Although our baby was only 10 months old and could not go on many attractions, I was sure he would enjoy the experience. Bright colors, merry melodies, joyful smiles around – this is exactly what babies like. As for the volume of visitors, I doubted that it would decrease by much even in a couple of months or years. After all, it’s the first Disneyland in Mainland China; visiting the park has become a dream for children across the country, and sooner or later, it will surely come true.

So, having prepared for both fun and challenge, we set our minds at ease and headed over.

Our first impression was surprisingly positive. The property that Shanghai Disneyland occupies is large (3.9 square kilometers), which certainly relieves overcrowding. Of course, there were queues – my advice to those visiting with a baby is to avoid them altogether by sticking to the many attractions that do not require queuing. For example, you can wander through the Alice in Wonderland maze or explore Siren’s Revenge pirate ship.

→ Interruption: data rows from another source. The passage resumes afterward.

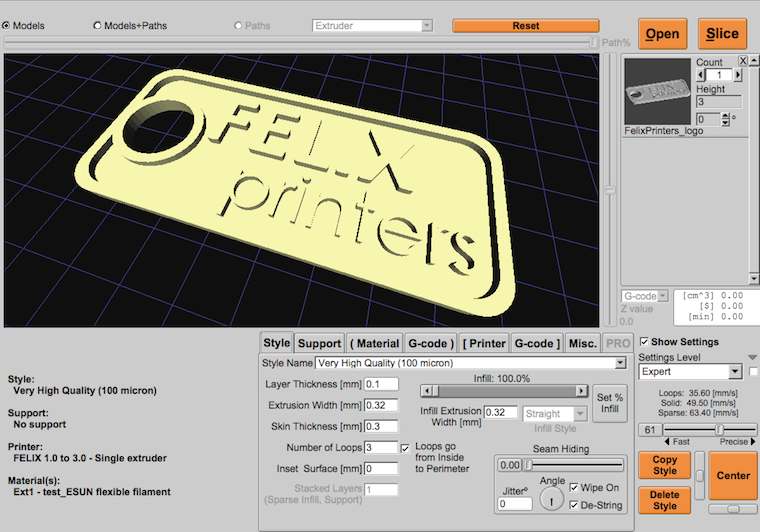Click the gray triangle above Settings Level
The height and width of the screenshot is (532, 760).
tap(753, 357)
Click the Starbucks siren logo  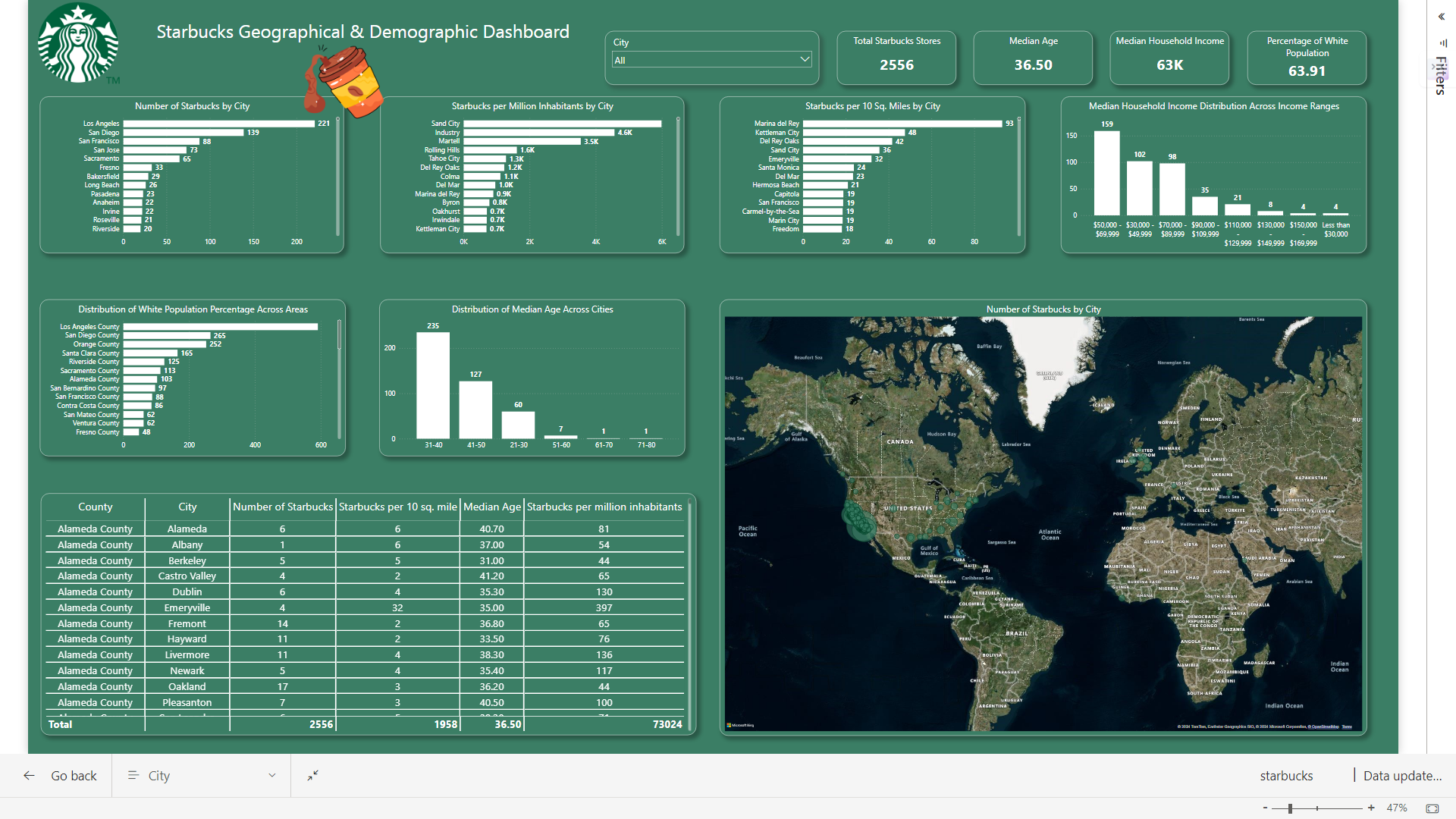tap(78, 43)
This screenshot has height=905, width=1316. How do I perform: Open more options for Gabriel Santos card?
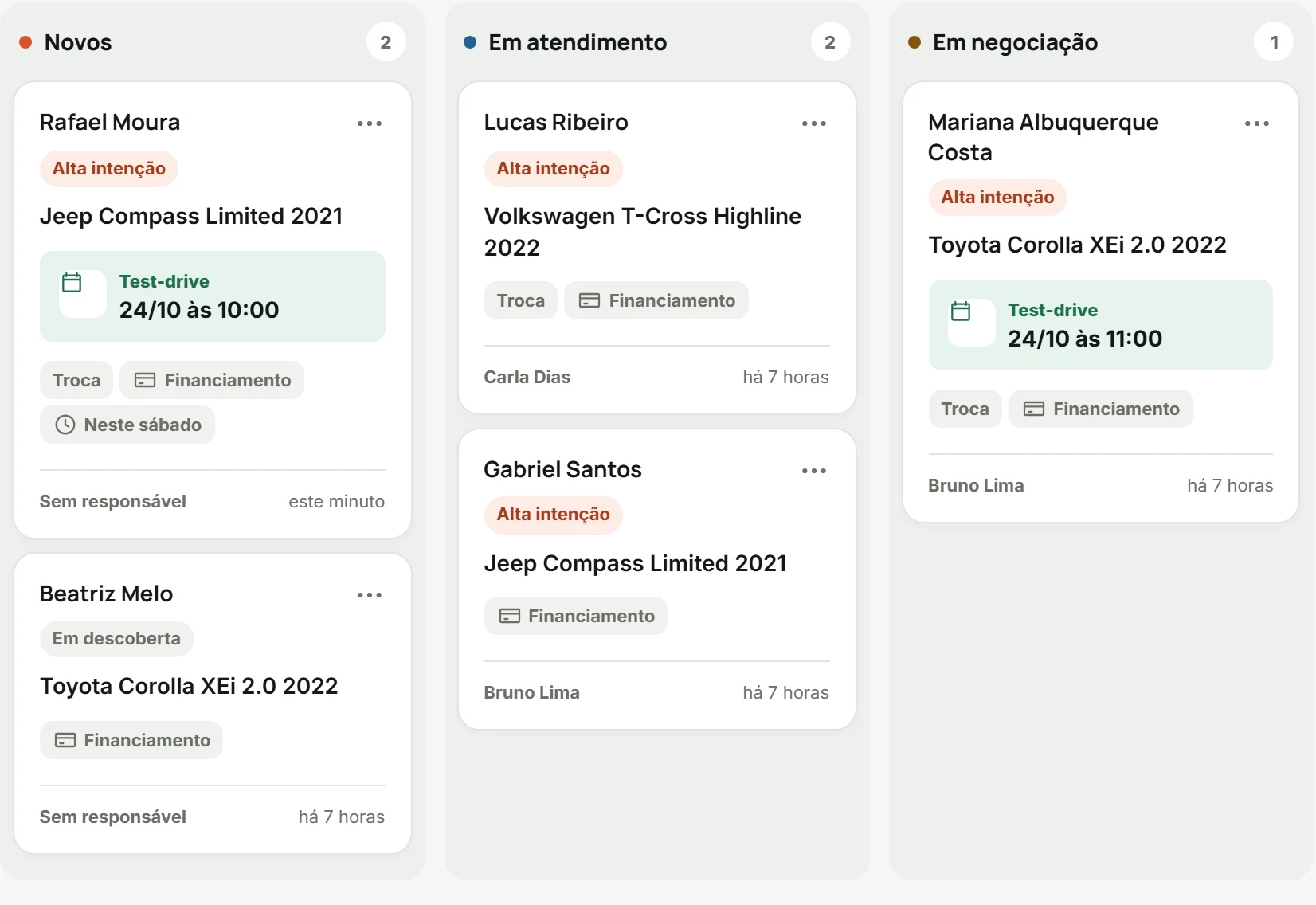[x=814, y=471]
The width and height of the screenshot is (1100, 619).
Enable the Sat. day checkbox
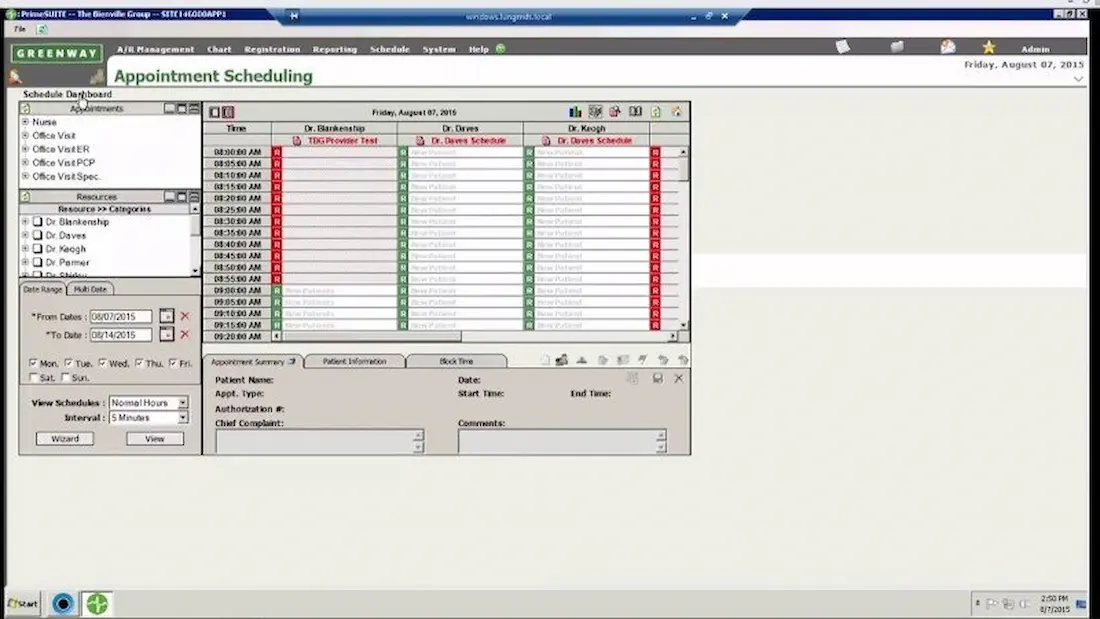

If you do want to try out attractions like TRON or Soaring Over the Horizon, make sure to go with friends or your spouse so you can take turns with the baby. It’s important to note that even if the queues are long, you don’t get bored waiting; queue areas are filled with features related to the attractions that tell visitors interesting facts about the heroes, storylines, etc. The content of these expositions is very rich, and it is definitely a good way to keep visitors entertained.

As for avoiding crowds at restaurants and cafés, it’s best to wait until the typical Chinese lunch or dinnertime is over, and then go. Dining spots in Disneyland are open all day long, so you can get your Mickey Mouse-shaped pizza any time. And a shot of your baby eating it – or at least playing with it – is a must!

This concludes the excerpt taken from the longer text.